La estancia se desdibujó. Los gritos brotaron de mí, profundos y salvajes, como si surgieran del centro de la Tierra, atravesaran el suelo y se liberaran a través de mi boca. Mi cuerpo sufrió violentas convulsiones a medida que la comprensión de lo que había sucedido iba tomando forma delante de mí.
Ella se lo había llevado. Se había llevado todo. Ahora mismo, estaría volando por la autopista, con un pañuelo rojo de lunares alrededor de su pelo chamuscado de tanto tinte. Su muñeca, escuálida por la dexedrina, estaría apoyada en la ventanilla abierta, con un reloj con la inscripción «Jo cumple 18» por detrás.
—Jo, me has dado un susto de muerte. —Patrick corrió hacia la ventana y la cerró—. Cálmate. La gente va a pensar que te estamos asesinando.
Puso sus manos en mis hombros.
—Jo, para. —Me sacudió con fuerza—. ¡Para!
Me resistí. La frustración que reinaba en mi vida salió ardiendo de mi interior, en forma de una rabia tan absoluta que no podía contenerla. Patrick se apartó de un salto y pegó la espalda contra la puerta del armario, con los ojos muy abiertos del pánico.
Mis gritos se redujeron a gruñidos, luego a gemidos, y terminaron en sollozos cuando me derrumbé en el suelo.
Patrick se arrodilló a mi lado.
—Se lo han llevado todo —dije con la voz entrecortada por el llanto—. Me han quitado el dinero de Cokie. Todo.
—¿Quién te lo ha quitado? —preguntó Patrick.
Alcé la mirada hacia él.
—Madre.
Me pasé toda la tarde tirada en el suelo, abrazando la caja verde, mirando al techo.
Patrick atendía a los clientes abajo en la tienda, y yo escuchaba, vacía por dentro, las conversaciones. Entraban por mis orejas y rebotaban en el interior de mi cuerpo, semejante a un cadáver. Jesse se pasó a buscarme. Patrick le dijo que estaba enferma en mi habitación. Cokie se pasó a buscarme; le dijo que estaba entregando un pedido de libros. Me dolía la espalda de las horas que llevaba en el suelo, pero no me importaba. Era un castigo a mi estupidez. Pues claro que mi madre sabía dónde escondía las cosas. Hace diez años, fue un monedero rosa debajo de mi cama. Hoy, miles de dólares. ¿Cómo le iba a explicar a Cokie que había perdido el dinero?, ¿a Willie que había perdido el reloj? Si ahora me admitían en Smith sería una broma cruel. No tenía dinero para ir.
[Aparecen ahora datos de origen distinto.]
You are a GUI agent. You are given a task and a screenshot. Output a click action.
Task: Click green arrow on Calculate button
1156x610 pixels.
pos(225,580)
La luz del sol de última hora de la tarde inundó el suelo. Patrick llamó a mi puerta.
—Eh, ¿estás segura de que no quieres venir conmigo a mi casa?
Sacudí la cabeza.
Dejó dos bolsas en el suelo.
—En esta hay un bocadillo. —Vació la bolsa más grande en el suelo. Su contenido hizo un fuerte ruido metálico—. He pasado por la ferretería. —Levantó unas cadenas—. Cuando me marche, quiero que bajes a la tienda y pongas estas cadenas en la puerta. Ciérralas con este candado y sube la llave a tu habitación. Así te sentirás un poco más segura, ¿vale?
Asentí sin decir nada.
Patrick se encaminó hacia la puerta.
—¡Patrick! —Se detuvo—. Necesito preguntarte una cosa. —Giré la cabeza hacia él, en la puerta—. ¿Me besaste por lástima?
Abrió la boca, y luego bajó la mirada al suelo.
—No, Jo. No es eso, para nada.
Cerré los ojos y aparté la cabeza. No volví a mirarlo, aunque podía sentir que seguía allí, en pie, intentando explicarse o justificarse. Pasó así un buen rato, esperando. Finalmente, oí sus pisadas en las escaleras, y abrí los ojos, dejando que las lágrimas se derramaran sobre el suelo de madera.